■ **What the task asks**
Could you transcribe every entry exactly, leaving nothing out?
___ Supplied data ___
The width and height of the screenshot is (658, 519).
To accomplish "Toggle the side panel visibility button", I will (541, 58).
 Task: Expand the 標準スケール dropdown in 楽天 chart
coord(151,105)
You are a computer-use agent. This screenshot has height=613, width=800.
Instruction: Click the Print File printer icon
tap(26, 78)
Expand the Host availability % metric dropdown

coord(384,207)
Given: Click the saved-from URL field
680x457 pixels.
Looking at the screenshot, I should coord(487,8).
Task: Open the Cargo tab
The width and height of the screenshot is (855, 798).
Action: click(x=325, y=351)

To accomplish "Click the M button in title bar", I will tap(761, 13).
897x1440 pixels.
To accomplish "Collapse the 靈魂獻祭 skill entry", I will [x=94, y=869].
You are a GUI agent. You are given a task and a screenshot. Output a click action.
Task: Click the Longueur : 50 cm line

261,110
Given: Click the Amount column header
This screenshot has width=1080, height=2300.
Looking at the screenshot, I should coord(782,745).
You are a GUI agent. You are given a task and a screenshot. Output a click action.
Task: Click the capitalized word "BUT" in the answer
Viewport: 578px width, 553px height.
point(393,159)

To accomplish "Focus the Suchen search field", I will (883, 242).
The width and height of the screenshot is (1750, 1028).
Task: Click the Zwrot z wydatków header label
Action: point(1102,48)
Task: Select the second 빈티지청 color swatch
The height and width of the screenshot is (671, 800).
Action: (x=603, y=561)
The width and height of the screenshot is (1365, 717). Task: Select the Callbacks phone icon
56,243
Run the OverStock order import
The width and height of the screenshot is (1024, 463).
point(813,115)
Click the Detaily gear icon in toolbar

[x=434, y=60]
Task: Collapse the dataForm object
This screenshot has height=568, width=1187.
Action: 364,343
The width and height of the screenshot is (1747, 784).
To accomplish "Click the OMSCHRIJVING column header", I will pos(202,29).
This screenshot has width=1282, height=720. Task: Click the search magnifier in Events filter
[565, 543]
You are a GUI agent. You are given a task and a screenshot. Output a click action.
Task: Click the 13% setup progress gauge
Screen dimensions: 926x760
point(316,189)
___
■ **Finished task**
The width and height of the screenshot is (658, 519).
To accomplish "Toggle the side panel visibility button", I will (541, 58).
 Task: Expand the 標準スケール dropdown in 楽天 chart
coord(151,105)
You are a computer-use agent. This screenshot has height=613, width=800.
Instruction: Click the Print File printer icon
tap(26, 78)
Expand the Host availability % metric dropdown

coord(384,207)
Given: Click the saved-from URL field
680x457 pixels.
Looking at the screenshot, I should coord(487,8).
Task: Open the Cargo tab
The width and height of the screenshot is (855, 798).
Action: click(x=325, y=351)

To accomplish "Click the M button in title bar", I will tap(761, 13).
897x1440 pixels.
To accomplish "Collapse the 靈魂獻祭 skill entry", I will [x=94, y=869].
You are a GUI agent. You are given a task and a screenshot. Output a click action.
Task: Click the Longueur : 50 cm line

261,110
Given: Click the Amount column header
This screenshot has width=1080, height=2300.
Looking at the screenshot, I should coord(782,745).
You are a GUI agent. You are given a task and a screenshot. Output a click action.
Task: Click the capitalized word "BUT" in the answer
Viewport: 578px width, 553px height.
point(393,159)

To accomplish "Focus the Suchen search field", I will (883, 242).
The width and height of the screenshot is (1750, 1028).
Task: Click the Zwrot z wydatków header label
Action: point(1102,48)
Task: Select the second 빈티지청 color swatch
The height and width of the screenshot is (671, 800).
Action: (x=603, y=561)
The width and height of the screenshot is (1365, 717). Task: Select the Callbacks phone icon
56,243
Run the OverStock order import
The width and height of the screenshot is (1024, 463).
point(813,115)
Click the Detaily gear icon in toolbar

[x=434, y=60]
Task: Collapse the dataForm object
This screenshot has height=568, width=1187.
Action: 364,343
The width and height of the screenshot is (1747, 784).
To accomplish "Click the OMSCHRIJVING column header", I will pos(202,29).
This screenshot has width=1282, height=720. Task: Click the search magnifier in Events filter
[565, 543]
You are a GUI agent. You are given a task and a screenshot. Output a click action.
Task: Click the 13% setup progress gauge
Screen dimensions: 926x760
point(316,189)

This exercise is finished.